Comment sont élaborées nos tendances ?

Les tendances présentées ci-après sont réalisées par Jérémy Surcin, climatologue et météorologue de formation. C’est également l’un de nos prévisionnistes qui, à partir de modèles DYNAMIQUES (10 à 13 modèles différents) et d’indices climatiques, établit une prévision.

Les cartes que nous vous présentons en fin de rapport sont fondées sur l’ensemble de modèles dynamiques et d’indices climatiques. Ils sont combinés par un algorithme qui permet au mieux d’évaluer la situation climatique en Europe afin d’avoir une meilleure fiabilité sur la prévision.

Une aide par l'IA

Nous avons par ailleurs un modèle STATISTIQUE établi à partir de l’intelligence artificielle (IA) établissant des prévisions sur plusieurs mois. Il est encore expérimental, mais depuis plusieurs années, les résultats ont été très satisfaisants.

La méthodologie repose sur l’utilisation de plusieurs algorithmes intégrant les principaux forçages climatiques globaux.

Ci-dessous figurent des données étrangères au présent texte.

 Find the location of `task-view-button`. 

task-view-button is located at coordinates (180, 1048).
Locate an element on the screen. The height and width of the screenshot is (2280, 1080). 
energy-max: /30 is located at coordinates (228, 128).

Nous utilisons aussi différents indices climatiques décrivant l’état du système climatique à l’échelle planétaire. L’ensemble des scénarios possibles est analysé, puis un scénario probabiliste jugé le plus plausible est construit à partir des anomalies climatiques observées à l’échelle globale.

Cette approche combine des modèles dynamiques, fondés sur les lois physiques de l’atmosphère, et des modèles statistiques, issus de l’analyse des relations historiques entre variables climatiques. Leur assemblage vise à produire des prévisions climatiques optimisées, en maximisant la précision et la cohérence des résultats.

Les graphiques d’évolution des températures et les estimations probabilistes des précipitations sont générés à partir de ces modèles. Dans un contexte de réchauffement climatique et d’amélioration continue des connaissances scientifiques, ce système de modélisation fait l’objet d’ajustements et d’optimisations réguliers. Son développement a débuté en 2014, aboutissant à une première version opérationnelle (V0) en 2018. Elle continue d'être optimisée chaque année.

Graphique données saisonnières

Exemple d'informations mensuelles émises

L’ensemble de ces données et méthodes découle de recherches scientifiques rigoureuses, continuellement évaluées et améliorées. Les résultats produits sont communiqués à l’association Météo-Centre Val de Loire à des fins d’information et de sensibilisation, dans un cadre expérimental, et doivent être interprétés avec le recul inhérent aux prévisions climatiques saisonnières.

Nos sources 

Les tendances saisonnières présentées s’appuient sur des données issues de travaux scientifiques reconnus, provenant d’organismes institutionnels et de structures spécialisées en modélisation atmosphérique, climatique et météorologique. L’ensemble des traitements, analyses et résultats mis à disposition de l’association revêt un caractère expérimental, conformément aux standards internationaux en matière de prévision saisonnière.

Principales sources de données :

Sociétés AMS-Cali et AirCityWeather, spécialisées dans la modélisation atmosphérique, climatique et météorologique. Elles fournissent des jeux de données issus de modèles dynamiques et statistiques, ainsi que des outils d’analyse avancée des forçages climatiques globaux et régionaux.

Données météorologiques institutionnelles :

Météo-France : utilisation des observations et prévisions issues des bases de données officielles via l’API Météo-France (données atmosphériques, climatiques et de référence).

NOAA (National Oceanic and Atmospheric Administration) : exploitation des données issues des centres américains de prévision et de recherche climatique (NCEP, CPC), avec les ensembles de modèles globaux, les champs atmosphériques, océaniques et les réanalyses climatiques.

Indices climatiques globaux : intégration d’indices climatiques de référence (ENSO, NAO, AO, PDO, etc.) produits par différents centres internationaux, permettant de caractériser l’état du système climatique à l’échelle planétaire.

Analyses statistiques internes : l’ensemble des données brutes est soumis à des traitements statistiques avancés réalisés en interne, incluant des analyses multimodèles, des moyennes d’ensembles, des comparaisons aux normales climatiques de référence (1991-2020) et des algorithmes d’intelligence artificielle. Ces analyses visent à identifier les scénarios probabilistes les plus plausibles à l’échelle saisonnière.